Court says S.F. employers must pay into health plan

A federal appeals court gave San Francisco a green light today to go ahead with requiring employers in the city to help pay for the city's pioneering universal health care program.

The 9th U.S. Circuit Court of Appeals in San Francisco granted an emergency stay of a trial judge's ruling that had overturned the employer spending requirement.

The spending provision requires businesses with 20 or more workers to contribute financially to the city's plan to provide health care for its 73,000 uninsured residents. Employers must spend a set amount per worker either on their own health plans or on payments to the city.

The stay will be in effect until the circuit court rules later this year on the city's full appeal of the ruling last month by U.S. District Judge Jeffrey White in a challenge filed by the Golden Gate Restaurant Association.

A three-judge panel said unanimously that the city has a strong likelihood of winning the full appeal and that a stay would avoid “preventable human suffering” and serve the public interest.

Circuit Judge William Fletcher wrote, “It is clear that otherwise avoidable human suffering, illness and possibly death will result if a stay is denied.”

In addition, Fletcher said, “the general public has an interest in the health of San Francisco residents and workers, particularly those workers who handle their food and work in other service industries.”

Dan Scherotter, incoming president of the restaurant association, said, “We're disappointed by the decision. We will abide by the law and we believe that when the full appeal is heard the judges will rule in our favor.”

Scherotter, owner of the Palio d'Asti restaurant in San Francisco, said the group had not decided whether to appeal the stay while awaiting the outcome of the full appeal.

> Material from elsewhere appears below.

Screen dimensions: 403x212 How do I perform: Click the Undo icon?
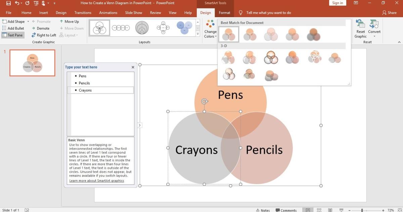(x=17, y=3)
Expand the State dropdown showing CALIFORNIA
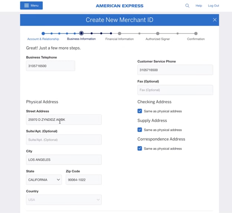Viewport: 232px width, 213px height. [x=44, y=180]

City Attorney Dennis Herrera, whose office defended the measure, said, “This is an important victory for thousands of uninsured San Franciscans who will now become eligible to receive health benefits in the next several months.”

City health officials have estimated the employer spending will contribute about $12 million of the annual $200 million cost of the Healthy San Francisco program when it is fully implemented in two years.

The remainder of the cost is paid by city, state and local funding and a sliding fee for participants.

The program began last year on a small scale and has been expanded on a phased basis beginning on Jan. 2. Health officials had said that without the employer contribution, they would have been able to extend the program to only 47,000 of the 73,000 uninsured people within two years, leaving 26,000 without coverage.

Herrera said that about 90 percent of employers in the city already provide health care benefits to their workers and will not be affected by the mandate. White said in his Dec. 26 ruling that the spending requirement

conflicts with the federal Employee Retirement Income Security Act, or ERISA, which regulates employee benefit plans.

But the appeals court said the city measure doesn't interfere with the federal law because employers have a choice of whether to fund an ERISA-regulated plan or make payments to the city.

Fletcher wrote for the court, “The ordinance does not require employers to establish ERISA plans or to make any changes to any existing ERISA plans.”

The mandate requires businesses with 20 to 99 workers to spend $1.17 per hour per employee and those with staffs of more than 100 to spend $1.76 per hour on health care plans or payments to the city.

Scherotter said the restaurant owners' group supports universal health care, but believes its proposal for a quarter-cent sales tax increase to help pay for the plan “is a better solution in every way.”

Ken Jacobs, who chairs the Center for Labor Research and Education at the University of California at Berkeley, said, “A stay on a pending appeal is very rare. It demonstrates a strong opinion by the judges that the health care ordinance will be upheld.”

Jacobs said, “This is very good news, not only for San Francisco but also for state legislation, because the California health care reform proposal includes provisions similar to those at issue in San Francisco.”